[BEGIN TASK INPUT]

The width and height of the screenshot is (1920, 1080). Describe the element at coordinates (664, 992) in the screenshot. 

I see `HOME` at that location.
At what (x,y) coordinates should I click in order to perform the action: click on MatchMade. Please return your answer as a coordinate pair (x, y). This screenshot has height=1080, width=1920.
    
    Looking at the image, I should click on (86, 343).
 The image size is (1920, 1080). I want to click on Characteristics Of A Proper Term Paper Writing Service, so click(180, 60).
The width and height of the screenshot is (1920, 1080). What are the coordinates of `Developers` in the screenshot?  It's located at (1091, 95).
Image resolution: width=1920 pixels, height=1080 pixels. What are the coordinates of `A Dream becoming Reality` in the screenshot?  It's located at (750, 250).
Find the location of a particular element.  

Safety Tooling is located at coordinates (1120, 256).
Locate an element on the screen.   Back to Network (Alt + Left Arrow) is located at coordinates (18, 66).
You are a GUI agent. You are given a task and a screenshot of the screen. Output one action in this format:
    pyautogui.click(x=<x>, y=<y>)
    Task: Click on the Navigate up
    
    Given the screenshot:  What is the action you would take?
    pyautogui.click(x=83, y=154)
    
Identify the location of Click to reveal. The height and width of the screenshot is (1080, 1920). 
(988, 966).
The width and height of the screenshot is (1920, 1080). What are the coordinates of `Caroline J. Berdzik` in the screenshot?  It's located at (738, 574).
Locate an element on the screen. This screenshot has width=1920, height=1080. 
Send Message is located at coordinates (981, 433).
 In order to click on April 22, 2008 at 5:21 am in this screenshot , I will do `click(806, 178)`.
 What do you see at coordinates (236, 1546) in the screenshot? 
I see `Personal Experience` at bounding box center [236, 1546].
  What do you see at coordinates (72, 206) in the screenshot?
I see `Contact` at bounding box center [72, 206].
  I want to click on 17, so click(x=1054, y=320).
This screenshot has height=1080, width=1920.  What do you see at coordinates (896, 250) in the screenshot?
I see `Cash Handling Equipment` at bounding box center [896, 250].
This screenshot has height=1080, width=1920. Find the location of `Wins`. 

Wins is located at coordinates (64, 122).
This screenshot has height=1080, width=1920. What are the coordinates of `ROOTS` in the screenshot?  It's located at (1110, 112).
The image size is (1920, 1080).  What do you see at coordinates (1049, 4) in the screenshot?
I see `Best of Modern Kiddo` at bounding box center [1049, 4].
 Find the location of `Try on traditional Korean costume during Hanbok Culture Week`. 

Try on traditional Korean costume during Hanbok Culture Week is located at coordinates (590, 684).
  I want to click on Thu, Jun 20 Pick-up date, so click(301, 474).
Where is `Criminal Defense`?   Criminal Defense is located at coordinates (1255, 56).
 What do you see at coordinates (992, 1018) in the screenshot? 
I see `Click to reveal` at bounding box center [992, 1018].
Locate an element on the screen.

[END TASK INPUT]

EXERCISE GOAL. Render the items as a Markdown table with the columns "No." and "Text", covering only the lines from the first one up to and including the line with "at that location.". Number each line and leave out blank ones.

ANSWER BELOW.
| No. | Text |
|---|---|
| 1 | The width and height of the screenshot is (1920, 1080). Describe the element at coordinates (664, 992) in the screenshot.  |
| 2 | I see `HOME` at that location. |